BEGIN PASSAGE

P0440 – Meaning, Causes, Symptoms, & Fixes
Code P0440 Definition
Evaporative Emission Control System Malfunction
Code P0440 Meaning
The evaporative emission control (EVAP) system prevents fuel vapors from escaping into the atmosphere. When the vent control valve opens, the fuel vapors from the fuel tank travel through a vent line to the charcoal canister. The fuel vapors are then absorbed and stored by activated charcoal pellets in the charcoal canister. On the charcoal canister is a purge valve. When the purge valve is opened, the vacuum from the engine draws the fuel vapors out of the charcoal and into the engine intake manifold where it is then used as part of the air-fuel mixture needed for combustion within the cylinders of the engine. Vehicles’ fuel tanks since the 1990’s have been pressurized to reduce the amount of fuel evaporating into the atmosphere. However, when code P0440 is set, a leak has been detected in the Engine Control Module (ECM) or a vapor pressure sensor has malfunctioned.
- Check Engine Light
- Fuel vapor odor
- Loose or damaged gas cap
- Leaking or disconnected EVAP hose
- Faulty purge valve
- Faulty canister vent valve
- Charcoal canister leak
- Leaking fuel tank
Code P0440 Severity – Low
Code P0440 will not cause any noticeable driving issues but will result in a failed emissions test. These vapors are extremely flammable and dangerous to breathe in as well.
Code P0440 Common Diagnosis Mistakes
Replacing the gas cap without checking any parts of the fuel vapor system.
Code P0440 Diagnosis Steps
How To Diagnose P0440
- Inspect your gas cap to see if it is loose or damaged
- If your gas cap is loose, tighten it and clear the code.

END PASSAGE
BEGIN SUPPLIED DATA

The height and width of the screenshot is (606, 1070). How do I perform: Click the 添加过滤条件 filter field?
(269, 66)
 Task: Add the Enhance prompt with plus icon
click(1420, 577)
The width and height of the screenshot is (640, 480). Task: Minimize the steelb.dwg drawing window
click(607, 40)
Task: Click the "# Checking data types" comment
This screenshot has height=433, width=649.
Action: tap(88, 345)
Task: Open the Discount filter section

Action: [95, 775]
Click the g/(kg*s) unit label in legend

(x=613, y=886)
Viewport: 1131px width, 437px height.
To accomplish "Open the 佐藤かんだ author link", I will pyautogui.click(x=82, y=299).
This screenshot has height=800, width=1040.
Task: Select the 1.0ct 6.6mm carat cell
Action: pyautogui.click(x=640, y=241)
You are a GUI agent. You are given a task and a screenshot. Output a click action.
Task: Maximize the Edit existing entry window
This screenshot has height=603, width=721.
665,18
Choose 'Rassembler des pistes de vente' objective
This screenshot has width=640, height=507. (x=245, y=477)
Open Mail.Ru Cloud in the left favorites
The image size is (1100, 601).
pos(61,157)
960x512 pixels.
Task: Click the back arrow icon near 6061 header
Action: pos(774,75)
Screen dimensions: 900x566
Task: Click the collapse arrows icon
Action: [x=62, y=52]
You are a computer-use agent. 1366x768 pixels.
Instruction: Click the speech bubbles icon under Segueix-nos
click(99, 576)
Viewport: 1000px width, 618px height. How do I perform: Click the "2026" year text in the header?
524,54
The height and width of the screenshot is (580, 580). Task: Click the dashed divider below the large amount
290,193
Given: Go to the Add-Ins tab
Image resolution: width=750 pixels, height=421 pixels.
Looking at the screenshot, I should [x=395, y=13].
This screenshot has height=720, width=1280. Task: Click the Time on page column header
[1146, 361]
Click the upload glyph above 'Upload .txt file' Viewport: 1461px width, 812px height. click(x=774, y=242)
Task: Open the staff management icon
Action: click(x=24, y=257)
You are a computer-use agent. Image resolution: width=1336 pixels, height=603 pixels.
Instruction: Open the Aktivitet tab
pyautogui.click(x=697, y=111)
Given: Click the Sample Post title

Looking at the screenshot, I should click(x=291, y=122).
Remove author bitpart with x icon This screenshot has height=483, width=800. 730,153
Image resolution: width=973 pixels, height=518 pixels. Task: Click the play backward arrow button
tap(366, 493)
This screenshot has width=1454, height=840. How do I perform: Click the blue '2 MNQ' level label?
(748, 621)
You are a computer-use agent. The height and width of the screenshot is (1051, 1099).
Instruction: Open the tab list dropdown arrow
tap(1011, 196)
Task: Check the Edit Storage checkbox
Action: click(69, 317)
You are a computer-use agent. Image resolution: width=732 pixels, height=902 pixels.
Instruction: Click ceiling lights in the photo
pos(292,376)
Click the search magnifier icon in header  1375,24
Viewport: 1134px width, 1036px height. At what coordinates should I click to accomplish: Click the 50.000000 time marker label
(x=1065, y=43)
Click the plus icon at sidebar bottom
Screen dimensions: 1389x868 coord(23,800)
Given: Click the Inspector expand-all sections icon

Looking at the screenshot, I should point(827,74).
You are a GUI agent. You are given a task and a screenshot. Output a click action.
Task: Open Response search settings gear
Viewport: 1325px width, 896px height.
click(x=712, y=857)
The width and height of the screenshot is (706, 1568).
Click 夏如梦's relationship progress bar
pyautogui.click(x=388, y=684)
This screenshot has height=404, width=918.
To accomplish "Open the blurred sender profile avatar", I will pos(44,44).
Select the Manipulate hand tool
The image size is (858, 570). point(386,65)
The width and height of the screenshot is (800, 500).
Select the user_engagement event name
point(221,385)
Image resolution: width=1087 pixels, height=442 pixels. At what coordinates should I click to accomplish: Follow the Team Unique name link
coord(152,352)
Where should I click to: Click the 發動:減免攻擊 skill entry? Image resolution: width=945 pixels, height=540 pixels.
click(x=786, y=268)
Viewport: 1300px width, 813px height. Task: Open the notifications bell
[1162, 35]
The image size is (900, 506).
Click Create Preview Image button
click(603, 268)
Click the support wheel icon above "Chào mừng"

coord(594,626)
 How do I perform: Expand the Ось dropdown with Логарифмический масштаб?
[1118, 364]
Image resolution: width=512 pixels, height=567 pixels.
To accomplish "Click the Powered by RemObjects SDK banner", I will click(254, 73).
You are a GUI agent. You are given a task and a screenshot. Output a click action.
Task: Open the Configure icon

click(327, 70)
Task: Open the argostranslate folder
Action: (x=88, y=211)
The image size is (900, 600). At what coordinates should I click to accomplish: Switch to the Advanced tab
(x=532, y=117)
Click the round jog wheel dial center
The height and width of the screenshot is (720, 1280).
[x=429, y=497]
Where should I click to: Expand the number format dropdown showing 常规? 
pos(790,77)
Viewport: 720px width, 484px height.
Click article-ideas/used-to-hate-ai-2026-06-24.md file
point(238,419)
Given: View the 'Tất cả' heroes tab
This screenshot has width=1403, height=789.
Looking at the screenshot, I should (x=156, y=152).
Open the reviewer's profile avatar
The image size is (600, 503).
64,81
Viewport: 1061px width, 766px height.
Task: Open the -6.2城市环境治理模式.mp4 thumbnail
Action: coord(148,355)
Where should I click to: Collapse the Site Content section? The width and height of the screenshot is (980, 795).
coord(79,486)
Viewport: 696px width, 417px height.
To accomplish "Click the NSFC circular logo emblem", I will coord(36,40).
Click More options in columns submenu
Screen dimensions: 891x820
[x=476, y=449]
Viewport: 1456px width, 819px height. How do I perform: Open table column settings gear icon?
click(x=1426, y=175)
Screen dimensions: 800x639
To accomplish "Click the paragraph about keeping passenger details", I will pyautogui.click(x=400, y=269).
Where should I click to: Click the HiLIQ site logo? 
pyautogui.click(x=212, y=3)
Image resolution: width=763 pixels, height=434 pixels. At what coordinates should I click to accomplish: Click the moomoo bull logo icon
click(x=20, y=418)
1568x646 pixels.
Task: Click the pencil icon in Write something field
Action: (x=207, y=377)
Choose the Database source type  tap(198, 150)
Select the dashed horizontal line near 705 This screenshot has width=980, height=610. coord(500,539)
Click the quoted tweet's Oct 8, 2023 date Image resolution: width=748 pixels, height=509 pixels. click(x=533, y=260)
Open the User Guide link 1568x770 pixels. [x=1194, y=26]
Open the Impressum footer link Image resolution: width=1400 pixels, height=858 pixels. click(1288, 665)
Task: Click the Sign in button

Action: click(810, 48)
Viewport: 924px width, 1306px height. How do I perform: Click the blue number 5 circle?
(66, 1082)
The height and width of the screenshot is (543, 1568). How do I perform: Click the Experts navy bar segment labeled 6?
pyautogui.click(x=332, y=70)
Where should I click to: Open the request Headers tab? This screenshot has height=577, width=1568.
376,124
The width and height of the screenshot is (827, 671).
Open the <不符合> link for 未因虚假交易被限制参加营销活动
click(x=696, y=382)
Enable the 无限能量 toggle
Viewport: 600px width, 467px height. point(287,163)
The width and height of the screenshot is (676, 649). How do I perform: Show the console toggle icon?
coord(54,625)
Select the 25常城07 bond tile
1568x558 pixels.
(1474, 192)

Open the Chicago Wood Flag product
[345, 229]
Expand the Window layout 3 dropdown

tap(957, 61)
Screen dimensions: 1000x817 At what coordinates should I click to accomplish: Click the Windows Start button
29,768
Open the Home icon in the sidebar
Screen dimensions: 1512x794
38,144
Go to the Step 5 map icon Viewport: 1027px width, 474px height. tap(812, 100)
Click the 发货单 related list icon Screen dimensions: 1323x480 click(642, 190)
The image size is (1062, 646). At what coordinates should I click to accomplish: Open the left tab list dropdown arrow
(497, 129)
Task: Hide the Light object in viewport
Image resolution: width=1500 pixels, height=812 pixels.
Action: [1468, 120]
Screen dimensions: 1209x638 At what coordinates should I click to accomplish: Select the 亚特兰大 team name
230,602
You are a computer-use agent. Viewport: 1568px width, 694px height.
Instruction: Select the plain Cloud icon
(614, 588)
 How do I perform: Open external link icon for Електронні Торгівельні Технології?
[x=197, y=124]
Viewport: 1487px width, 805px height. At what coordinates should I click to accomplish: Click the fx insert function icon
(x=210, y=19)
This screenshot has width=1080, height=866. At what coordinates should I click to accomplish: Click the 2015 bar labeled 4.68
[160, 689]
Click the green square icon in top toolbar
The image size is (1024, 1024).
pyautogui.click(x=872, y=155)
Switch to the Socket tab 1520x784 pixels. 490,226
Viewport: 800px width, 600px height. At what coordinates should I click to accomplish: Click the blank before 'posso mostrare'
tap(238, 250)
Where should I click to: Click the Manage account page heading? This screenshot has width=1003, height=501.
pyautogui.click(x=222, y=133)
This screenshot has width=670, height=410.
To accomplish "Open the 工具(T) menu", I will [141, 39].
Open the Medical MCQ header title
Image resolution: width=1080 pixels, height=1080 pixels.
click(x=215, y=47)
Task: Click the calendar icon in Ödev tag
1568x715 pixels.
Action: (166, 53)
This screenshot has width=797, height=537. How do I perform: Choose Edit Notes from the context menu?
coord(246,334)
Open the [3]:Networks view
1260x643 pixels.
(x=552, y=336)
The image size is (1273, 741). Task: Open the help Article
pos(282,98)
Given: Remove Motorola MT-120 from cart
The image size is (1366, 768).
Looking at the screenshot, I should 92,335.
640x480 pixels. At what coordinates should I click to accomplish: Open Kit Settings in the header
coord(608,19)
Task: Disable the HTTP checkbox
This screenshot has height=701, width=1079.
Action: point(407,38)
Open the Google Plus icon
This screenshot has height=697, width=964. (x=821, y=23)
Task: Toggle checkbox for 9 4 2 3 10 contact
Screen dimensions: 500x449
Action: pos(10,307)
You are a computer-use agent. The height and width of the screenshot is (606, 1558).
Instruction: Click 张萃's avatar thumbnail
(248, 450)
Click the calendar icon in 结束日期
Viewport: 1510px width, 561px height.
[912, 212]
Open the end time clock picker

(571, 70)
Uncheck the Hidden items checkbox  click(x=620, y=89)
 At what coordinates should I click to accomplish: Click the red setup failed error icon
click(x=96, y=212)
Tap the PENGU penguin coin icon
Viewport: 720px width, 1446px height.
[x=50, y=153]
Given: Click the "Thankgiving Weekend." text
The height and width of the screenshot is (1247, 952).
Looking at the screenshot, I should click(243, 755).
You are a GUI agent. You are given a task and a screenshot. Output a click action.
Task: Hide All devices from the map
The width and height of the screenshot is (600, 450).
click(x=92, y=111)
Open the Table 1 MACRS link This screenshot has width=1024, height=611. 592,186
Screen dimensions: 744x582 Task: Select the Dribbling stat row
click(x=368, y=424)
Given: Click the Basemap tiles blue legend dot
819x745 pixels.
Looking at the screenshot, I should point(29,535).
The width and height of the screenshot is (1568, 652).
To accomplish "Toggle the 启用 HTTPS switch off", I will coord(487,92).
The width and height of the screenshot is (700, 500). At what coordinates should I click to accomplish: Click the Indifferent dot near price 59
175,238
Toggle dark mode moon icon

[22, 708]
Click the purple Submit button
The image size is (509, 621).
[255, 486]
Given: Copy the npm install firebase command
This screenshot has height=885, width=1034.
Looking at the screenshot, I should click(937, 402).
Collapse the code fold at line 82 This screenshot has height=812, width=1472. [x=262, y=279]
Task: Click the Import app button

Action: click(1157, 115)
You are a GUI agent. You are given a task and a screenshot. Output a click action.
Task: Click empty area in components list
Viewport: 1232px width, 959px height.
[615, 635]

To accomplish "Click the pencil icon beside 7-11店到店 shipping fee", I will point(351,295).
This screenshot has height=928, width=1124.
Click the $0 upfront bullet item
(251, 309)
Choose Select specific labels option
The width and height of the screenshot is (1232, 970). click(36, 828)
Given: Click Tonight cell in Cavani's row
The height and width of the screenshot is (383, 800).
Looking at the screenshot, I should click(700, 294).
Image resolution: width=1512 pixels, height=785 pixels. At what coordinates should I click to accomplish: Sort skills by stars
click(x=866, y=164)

END SUPPLIED DATA

YOUR ASSIGNMENT: Continue the article on trouble code P0440, starting after its last diagnosis step.

TASK ANSWER:
- Inspect your gas cap for physical damage or deterioration. However, it should be noted that damage to the gas cap or deterioration of its components are not always noticeable. If your gas cap was not loose and you do not see any indications of failure, try replacing the gas cap anyways and clearing the codes. Gas caps are relatively inexpensive and are often the fix for code P0456.
- Check for cracked or disconnected EVAP hoses near or connected to engine air box
- Replace cracked/disconnected hoses
- Clear code
- Inspect the fuel tank and charcoal canister for damage and leaks. Replace if necessary.
- If you have not been able to find the problem in the previous steps, you will need to check your purge valve (solenoid) to make sure that there are no leaks within that system.
- You will be using your vacuum pump gauge to test your purge valve
- How-to test your purge valve can be found in your car’s service manual or a Hayne’s Repair Manual to find more information on car specific testing procedures. Below (Step 5) is a general guideline.
- How to Test Purge Valve:
- Disconnect the vent line connected to the purge valve. The vacuum pump gauge will be connected to the purge valve in place of the vent line.
- Pump the vacuum pump gauge to 17 psi. When the vacuum is applied the valve should hold the vacuum and not leak.
- If the vacuum drops (the needle on the pump gauge moves), the valve should be replaced.
- Apply battery voltage to the purge valve. You should hear an audible click as the purge valve opens, and the pressure on the vacuum pump gauge should drop. If it does not open, the purge valve is faulty and must be replaced.